───── Data for this exercise ─────

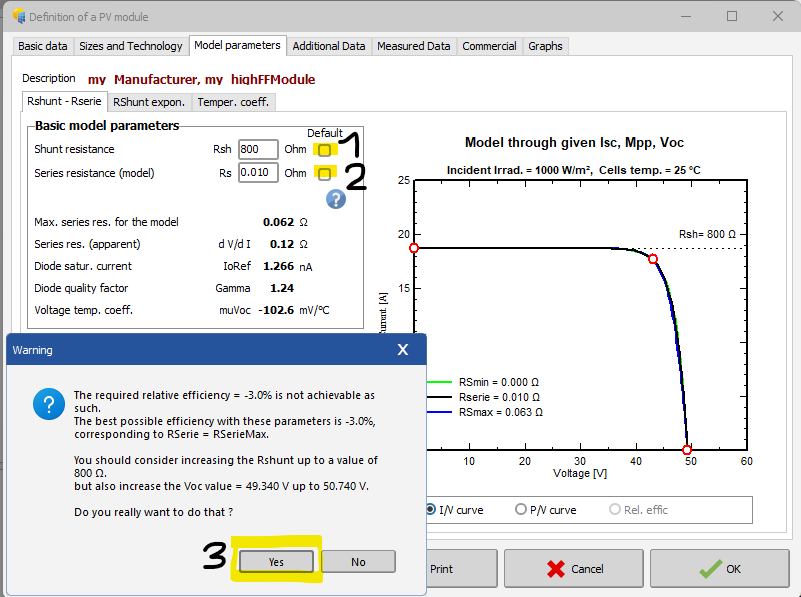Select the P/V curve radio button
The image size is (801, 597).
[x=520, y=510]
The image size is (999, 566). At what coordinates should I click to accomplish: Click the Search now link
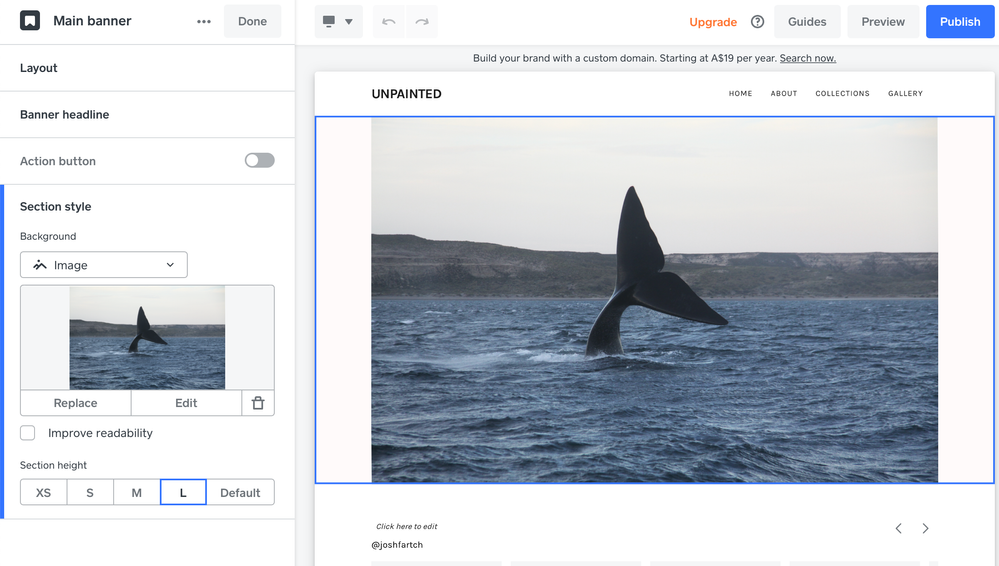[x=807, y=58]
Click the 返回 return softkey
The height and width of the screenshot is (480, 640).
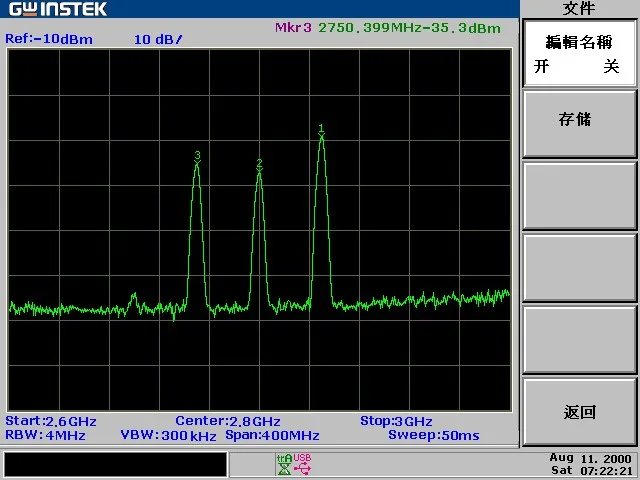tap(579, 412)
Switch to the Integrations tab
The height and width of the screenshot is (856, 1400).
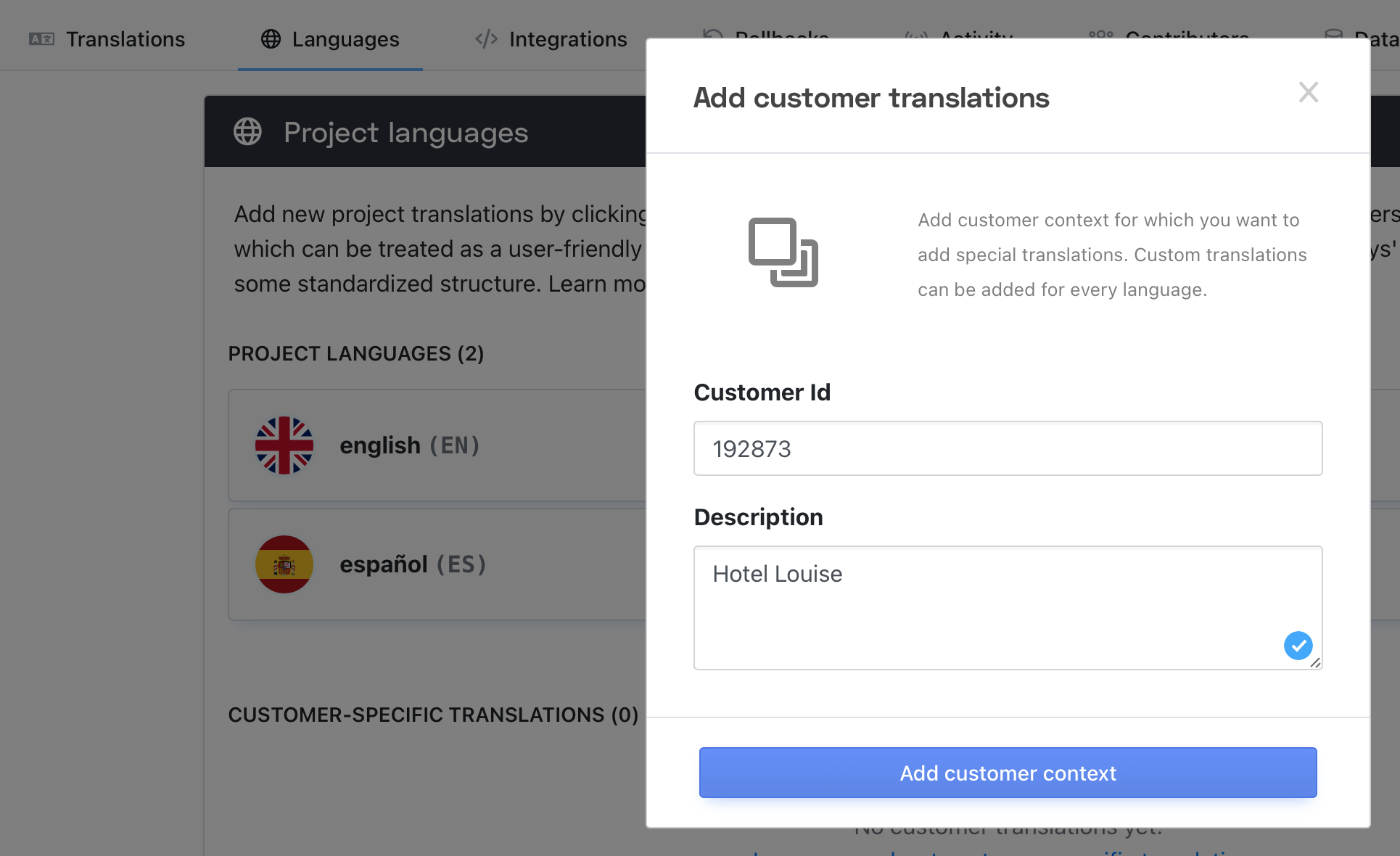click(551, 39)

─────

**What the exercise asks**
Print once more, exactly, the lines from the one with "The height and width of the screenshot is (480, 640)." through the last line of the data, both ends included, without any pictures.

**Completed task**
The height and width of the screenshot is (480, 640).
tap(579, 412)
Switch to the Integrations tab
The height and width of the screenshot is (856, 1400).
click(551, 39)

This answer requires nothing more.